Looking back through my career, precious little of the code I’ve written remains in production. This isn’t uncommon: for most developers, refactoring is a normal part of the job, and the HEAD branch tends to forget us if we’re not actively contributing.

So, if we don’t actually make something tangible, why do we do this? What is the point of spending hundreds of hours building something? What should we be doing with our programming to make it worth while?

Develop experiences.

Life is about experiences. Each experience creates a memory that we take with us throughout the rest of our life.

We should focus not on developing applications, but on developing experiences. Create something that helps another person have an experience that they’ll never forget. That may not be tangible, but it’s certainly impactful, and will long outlive the code written that made the experience possible.

Help others live better lives.

Programming can help people to live better lives, through making certain things easier, or bringing groups together. Etsy is a great example of this, and Rasmus Lerdorf talks about how Etsy helps connect purchasers around the globe with manufacturers in places that might otherwise be overlooked. Etsy helps local manufacturers make a fair wage for their work, and helps enrich the lives of those who purcahse these goods.

Technology empowers people to live better than before, through social interactions, finding a job, or just doing their work. As developers, helping someone live a better life should be a primary goal.

Preserve life.

I read a story on Twitter about a man who was in the hospital with a critically sick child, and who noticed that some of the equipment that kept his child alive was written using PHP. This is an extreme case of using software to preserve life, but also illustrates that developers can have a dramatic and direct impact in doing so.

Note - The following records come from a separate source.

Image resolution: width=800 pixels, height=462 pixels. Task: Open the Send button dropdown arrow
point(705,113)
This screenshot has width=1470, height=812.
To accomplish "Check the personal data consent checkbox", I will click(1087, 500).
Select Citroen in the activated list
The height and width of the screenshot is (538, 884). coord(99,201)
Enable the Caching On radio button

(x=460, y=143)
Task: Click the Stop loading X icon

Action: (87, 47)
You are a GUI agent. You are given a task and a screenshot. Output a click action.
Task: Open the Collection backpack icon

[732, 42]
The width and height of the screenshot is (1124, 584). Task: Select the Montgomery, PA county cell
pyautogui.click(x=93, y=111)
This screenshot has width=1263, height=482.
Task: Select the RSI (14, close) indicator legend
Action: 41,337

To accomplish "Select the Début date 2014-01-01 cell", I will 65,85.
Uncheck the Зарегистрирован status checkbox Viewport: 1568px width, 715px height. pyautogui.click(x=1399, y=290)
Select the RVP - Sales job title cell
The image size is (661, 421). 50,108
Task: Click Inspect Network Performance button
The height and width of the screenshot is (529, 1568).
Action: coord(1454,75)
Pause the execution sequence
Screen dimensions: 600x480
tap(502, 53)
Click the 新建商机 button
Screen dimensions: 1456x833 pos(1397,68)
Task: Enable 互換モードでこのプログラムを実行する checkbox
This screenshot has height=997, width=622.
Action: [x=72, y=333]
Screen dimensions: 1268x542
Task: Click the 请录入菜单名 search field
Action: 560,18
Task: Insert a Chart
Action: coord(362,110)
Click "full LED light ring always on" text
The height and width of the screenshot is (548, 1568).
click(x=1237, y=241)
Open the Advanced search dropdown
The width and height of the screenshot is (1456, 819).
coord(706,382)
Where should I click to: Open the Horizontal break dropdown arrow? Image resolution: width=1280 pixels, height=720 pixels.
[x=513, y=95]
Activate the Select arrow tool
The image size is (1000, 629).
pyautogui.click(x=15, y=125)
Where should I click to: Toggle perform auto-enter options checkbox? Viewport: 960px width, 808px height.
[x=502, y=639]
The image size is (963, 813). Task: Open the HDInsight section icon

Applications that help rescuers in disaster areas, that help coordinate relief operations, or that provide tools for managing health crises are important elements that help preserve life and protect others. It is a worthwhile cause, to develop with a mission.

Write applications for others.

Writing applications is about working for the good of someone else. It’s about doing something to help another person. Applications that make money are still written for the benefit of another person. Too often we lose sight of the fact that programming is about doing something for other people, and we get caught up in the morass that is coding standards, testing coverage, and clean code. Let us not forget that programming is something we do for the benefit of those who can’t do it themselves, and that the impacts we make will long outlive any code we wrote yesterday.

Brandon Savage is the author of Mastering Object Oriented PHP and Practical Design Patterns in PHP

Posted on 7/2/2015 at 9:00 am
Categories: PHP

Ɓukasz Wojciechowski wrote at 7/13/2015 3:48 pm:


Just wanted to say hi and that I 100% agree with you.

Helping others with my software was my strongest and first incentive to develop in first place.